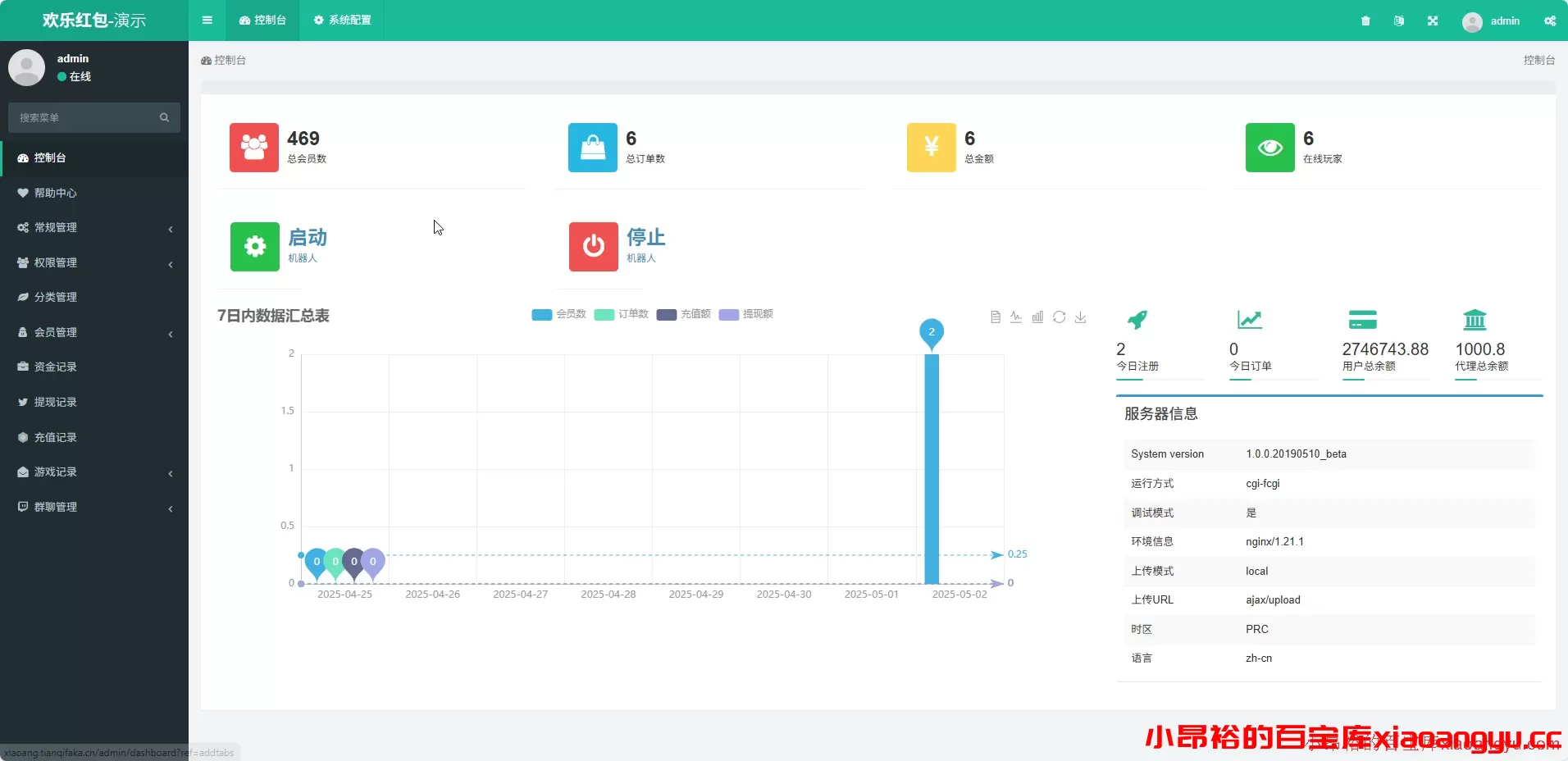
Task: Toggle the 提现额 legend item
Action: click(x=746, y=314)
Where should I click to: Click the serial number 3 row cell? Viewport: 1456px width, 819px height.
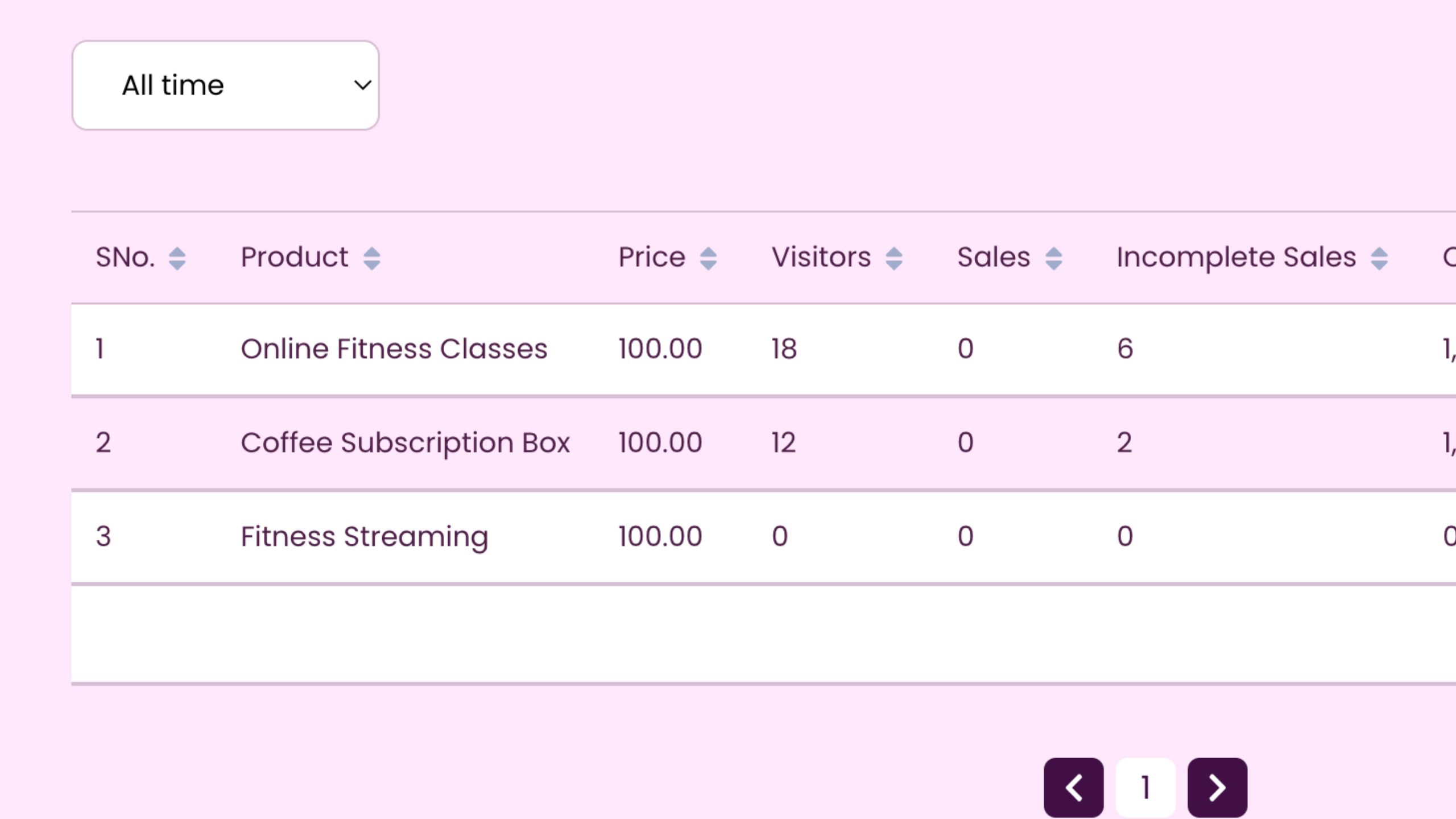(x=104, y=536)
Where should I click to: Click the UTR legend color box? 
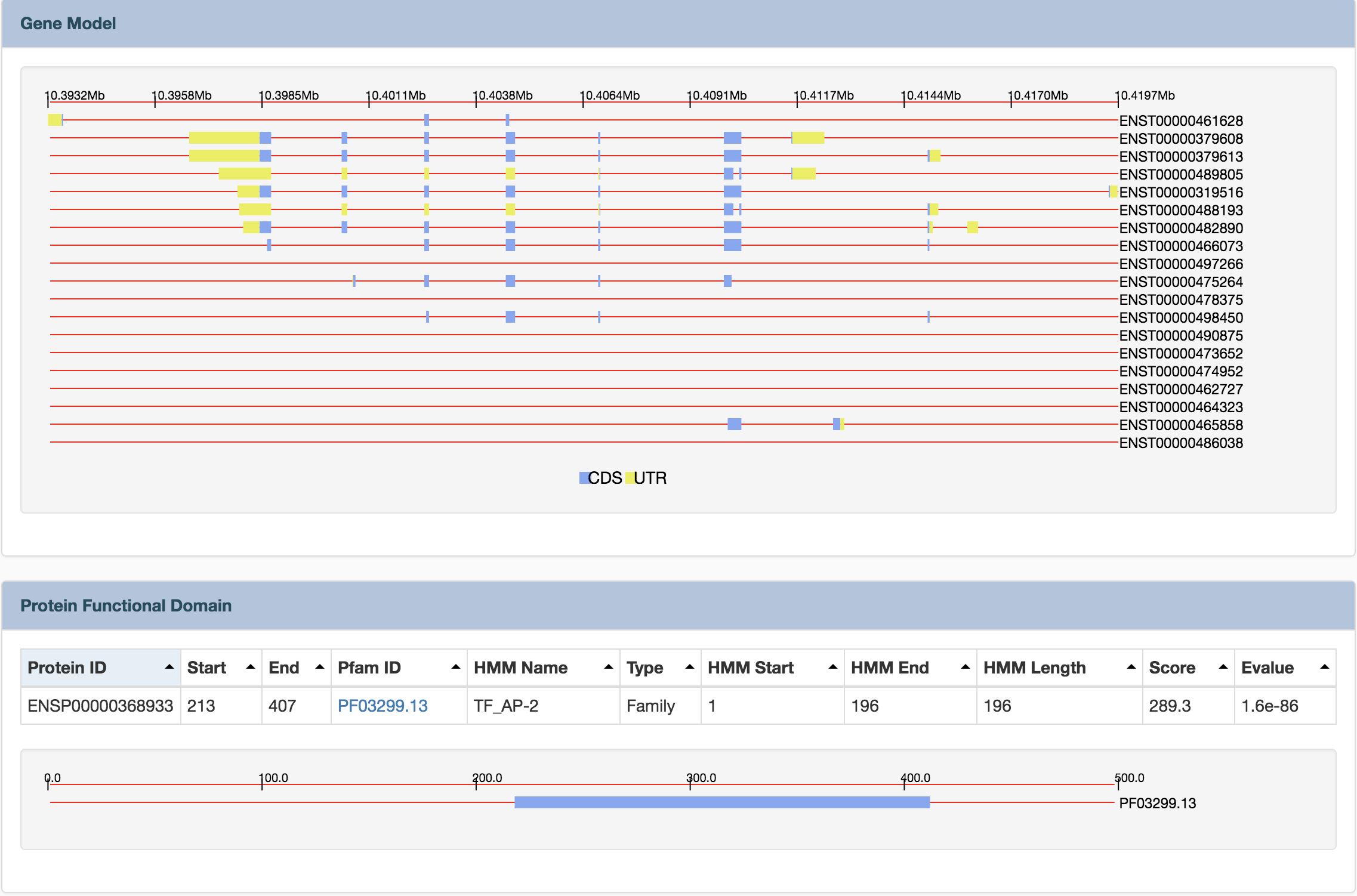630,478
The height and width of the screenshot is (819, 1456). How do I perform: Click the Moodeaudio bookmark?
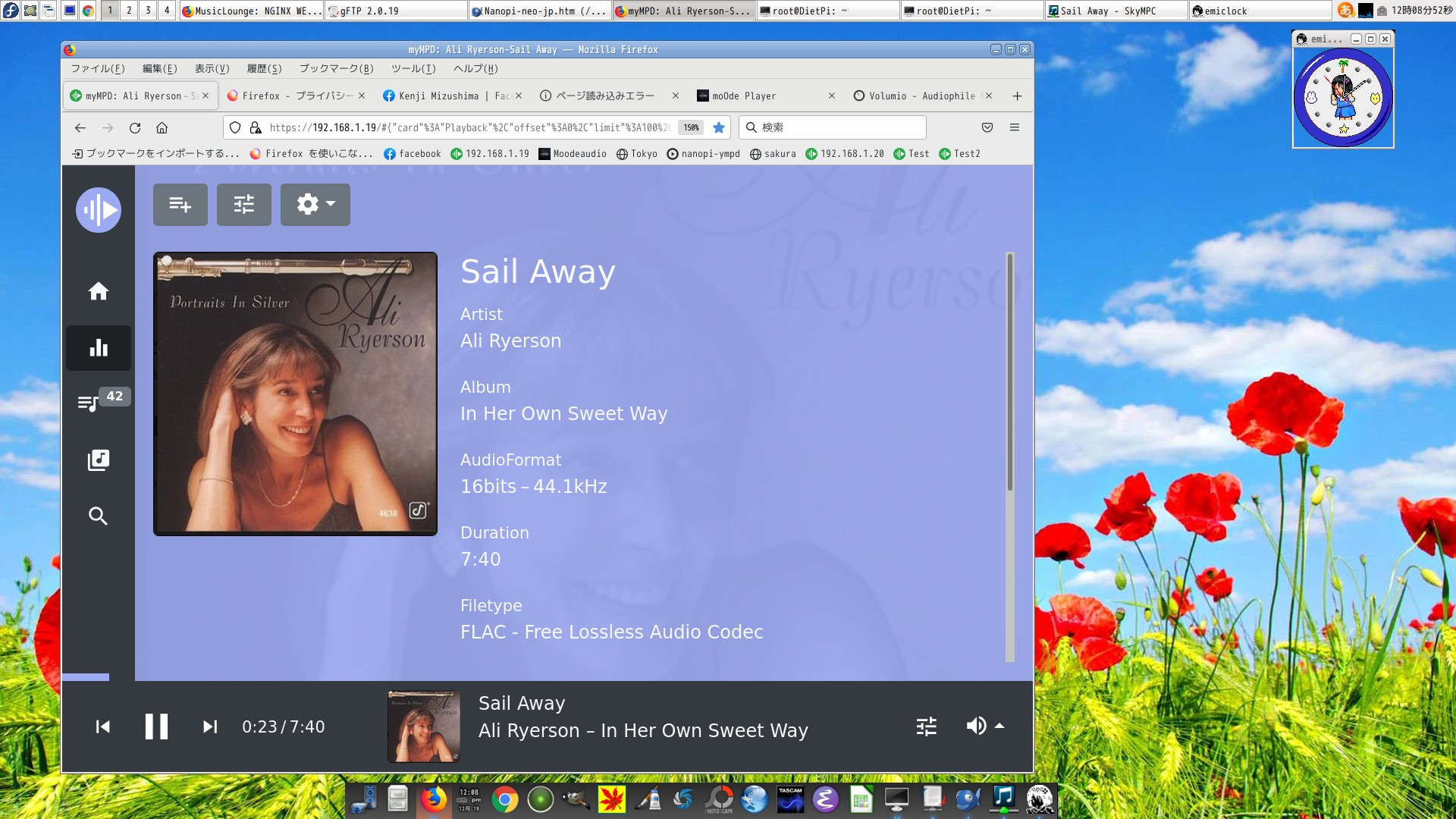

________________________

Instructions to follow: Starting with the line that contains "Where should I click to: Click the serial", repeat each line exactly through the last line of the data above, and nothing more; the pictures stay out.

Output of the exercise:
Where should I click to: Click the serial number 3 row cell? Viewport: 1456px width, 819px height.
(x=104, y=536)
Where should I click to: Click the UTR legend color box? 
630,478
The height and width of the screenshot is (819, 1456). How do I perform: Click the Moodeaudio bookmark?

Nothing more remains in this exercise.